6. Evaluation, failure modes, and relation to general video editing
The strongest evaluation framework for object-removal VideoEraser systems is the Physics-Aware Video Instance Removal benchmark. PVIR contains 95 high-quality videos at 720p and 81 frames, with instance-accurate masks and removal prompts, and is split into a Simple subset of 57 videos and a Hard subset of 38 videos. Evaluation is decoupled into three human-rated dimensions on a 1–4 scale: Instruction Following, Rendering Quality, and Edit Exclusivity. On the full set, PISCO-Removal achieves IF 3.62, RQ 3.28, EE 3.58, Overall 3.49; UniVideo achieves IF 3.06, RQ 3.45, EE 3.53, Overall 3.35; DiffuEraser achieves IF 2.89, RQ 2.63, EE 3.52, Overall 3.01; and CoCoCo achieves IF 1.60, RQ 1.84, EE 3.07, Overall 2.17. The Hard subset is explicitly designed around reflections, shadows, specular interactions, and stronger physical coupling, and all methods exhibit a persistent performance drop there.

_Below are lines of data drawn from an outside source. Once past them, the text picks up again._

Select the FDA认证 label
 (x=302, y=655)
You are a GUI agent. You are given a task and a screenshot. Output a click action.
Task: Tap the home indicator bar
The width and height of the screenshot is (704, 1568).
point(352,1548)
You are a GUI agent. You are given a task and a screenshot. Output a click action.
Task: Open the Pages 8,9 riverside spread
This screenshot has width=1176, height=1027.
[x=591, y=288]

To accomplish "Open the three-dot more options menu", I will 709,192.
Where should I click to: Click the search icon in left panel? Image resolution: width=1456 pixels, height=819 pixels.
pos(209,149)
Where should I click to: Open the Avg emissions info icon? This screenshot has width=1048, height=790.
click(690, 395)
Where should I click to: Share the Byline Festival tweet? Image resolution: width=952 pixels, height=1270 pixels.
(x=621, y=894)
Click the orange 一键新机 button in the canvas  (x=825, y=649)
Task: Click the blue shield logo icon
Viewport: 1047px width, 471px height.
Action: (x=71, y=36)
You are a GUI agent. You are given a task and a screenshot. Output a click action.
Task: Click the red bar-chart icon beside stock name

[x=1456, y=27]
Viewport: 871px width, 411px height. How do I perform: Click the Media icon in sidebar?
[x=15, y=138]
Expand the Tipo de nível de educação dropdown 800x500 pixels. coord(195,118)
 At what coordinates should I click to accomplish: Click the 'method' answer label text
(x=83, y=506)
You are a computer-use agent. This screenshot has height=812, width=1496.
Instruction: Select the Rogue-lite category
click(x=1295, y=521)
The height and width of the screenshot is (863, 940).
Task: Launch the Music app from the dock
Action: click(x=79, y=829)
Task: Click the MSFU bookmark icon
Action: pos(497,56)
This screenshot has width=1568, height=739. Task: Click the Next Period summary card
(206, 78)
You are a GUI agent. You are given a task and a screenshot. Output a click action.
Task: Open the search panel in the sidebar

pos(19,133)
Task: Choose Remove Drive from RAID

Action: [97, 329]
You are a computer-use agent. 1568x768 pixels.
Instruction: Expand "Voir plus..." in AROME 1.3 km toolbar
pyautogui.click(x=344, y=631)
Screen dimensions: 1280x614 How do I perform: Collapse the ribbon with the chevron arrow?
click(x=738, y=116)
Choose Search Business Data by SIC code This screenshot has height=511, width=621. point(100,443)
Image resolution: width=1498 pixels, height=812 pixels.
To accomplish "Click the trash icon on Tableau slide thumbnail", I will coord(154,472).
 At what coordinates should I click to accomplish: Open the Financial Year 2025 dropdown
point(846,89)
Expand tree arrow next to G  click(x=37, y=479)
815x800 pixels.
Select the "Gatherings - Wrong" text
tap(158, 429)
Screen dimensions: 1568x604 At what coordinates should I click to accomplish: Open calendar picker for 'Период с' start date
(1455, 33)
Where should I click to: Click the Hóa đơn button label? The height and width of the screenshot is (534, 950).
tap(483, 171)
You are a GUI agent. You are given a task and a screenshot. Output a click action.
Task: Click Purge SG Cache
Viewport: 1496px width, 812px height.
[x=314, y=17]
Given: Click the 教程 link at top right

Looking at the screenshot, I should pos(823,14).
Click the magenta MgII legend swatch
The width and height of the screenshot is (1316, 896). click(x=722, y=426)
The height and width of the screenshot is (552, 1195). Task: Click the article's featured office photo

Reported failure modes include lingering shadows, broken reflections, incorrect lighting, spatial misalignment, flicker, ghosting, and, for DiffuEraser specifically, spatial blurring and halo artifacts (Li et al., 7 Apr 2026).
A broader editing context is provided by EasyV2V, an instruction-based framework that supports flexible inputs such as video+text, video+mask+text, and video+mask+reference+text. Its model design relies on simple sequence concatenation for conditioning with light LoRA fine-tuning, and its control mechanism unifies spatiotemporal control through a single mask mechanism. In an erasure setting, this makes EasyV2V a general-purpose mask-and-instruction editor rather than a method specialized for physical side-effect removal or safety-oriented concept unlearning (Mai et al., 18 Dec 2025).
Across these lines of work, a consistent theme is that erasure quality is limited not only by fill-in realism but also by how well a system models non-local dependencies: long-range temporal structure in diffusion transformers, object–effect relations in understanding-centric removal, and semantic overlap in concept-erasure methods. The persistent performance drop on physics-aware hard cases suggests that high-quality VideoEraser systems remain constrained by incomplete modeling of reflections, shadows, illumination interactions, and other causal consequences of removing a target from a dynamic scene (Li et al., 7 Apr 2026).